Hi Sérgio.

What Simon (& I, in my blog post) suggested is that to test the 'normality assumption' you need to first transform the residuals with the inverse Cholesky decomposite matrix. This will give you a vector in which the values should be normal & independent (assuming that the correlation structure of the residuals is properly given by the tree). However these values are no longer associated with species(!) so they cannot be used in subsequent among-species analyses. So, basically, yes - you should use the residuals before transformation in cross-species analyses (for instance, as 'size corrected' trait values); however you need to remember that they are still phylogenetically correlated. I hope that's clear enough.

All the best, Liam

Liam J. Revell, Assistant Professor of Biology
University of Massachusetts Boston
web: http://faculty.umb.edu/liam.revell/
email: [email protected]
blog: http://blog.phytools.org

On 6/18/2015 6:16 AM, Sergio Ferreira Cardoso wrote:
Hello again,

Thanks for your help. This kind of solved my problem. I normally use
some kind of test (shapiro or komolgorov) to test for normality. I know
histograms or qqnorm plots a more helpful, but they are more
"vulnerable" to each others interpretation.
So, just to make clear one thing: these kind of analysis of the residual
error
(http://blog.phytools.org/2013/02/a-comment-on-distribution-of-residuals.html)
has nothing to do with phylogenetic residuals taken from a regression
(in order to obtain relative values - size-correction as in Revell, L.
J. (2009). Size‐correction and principal components for interspecific
comparative studies. Evolution, 63(12), 3258-3268.). So even if
residuals from a PGLS aren't normal, this means I can still use them as
size-corrected values for a certain trait, correct?
Once again, thank you very much for your advices.

Best regards,
Sérgio.

2015-06-18 4:56 GMT+01:00 Simon Blomberg <[email protected]
<mailto:[email protected]>>:

    Hi Sérgio.

    Liam is right. But we do expect the normalised residuals to be
    approximately Normal. You can calculate the normalised residuals by
    pre-multiplying the raw residuals by the inverse of the Cholesky
    decomposition of the phylogenetic variance-covariance matrix, and
    then dividing by the estimate of the residual standard deviation (ie
    sigma). You may have to plug in a value for any parameters that are
    co-estimated along with the regression (Pagel's lambda, etc.). If
    you use the gls function in the nlme package to fit your model, then
    it's all easy:

    fit <- gls(response~explanatory, correlation=corPagel(1,
    phy=my.tree), data=dat))
    res <- residuals(fit, type="normalized")

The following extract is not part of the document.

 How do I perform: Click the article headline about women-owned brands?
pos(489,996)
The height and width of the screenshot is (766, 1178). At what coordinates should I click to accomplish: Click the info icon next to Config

    Then you can do some test for normality on those (I don't ordinarily
    recommend such things, although
    SnowsPenultimateNormalityTest in the TeachingDemos package is the
    best I have seen). More usefully, you can do a normal
    quantile-quantile plot to graphically see whether your normalised
    residuals are normal enough:

    qqnorm(fit, form=~residuals(., type="n"), abline=c(0,1))

    See page 239 in Pinheiro and Bates (2000) Mixed-effects models in S
    and S-PLUS.

    Cheers,

    Simon.


    On 18/06/15 03:09, Liam J. Revell wrote:

        Hi Sérgio.

        It might be worth pointing out that we do not expect that the
        residuals from a phylogenetic regression to be normal. I
        described this with respect to the phylogenetic ANOVA on my blog
        
(http://blog.phytools.org/2013/02/a-comment-on-distribution-of-residuals.html),
        but this applies equally to phylogenetic regression.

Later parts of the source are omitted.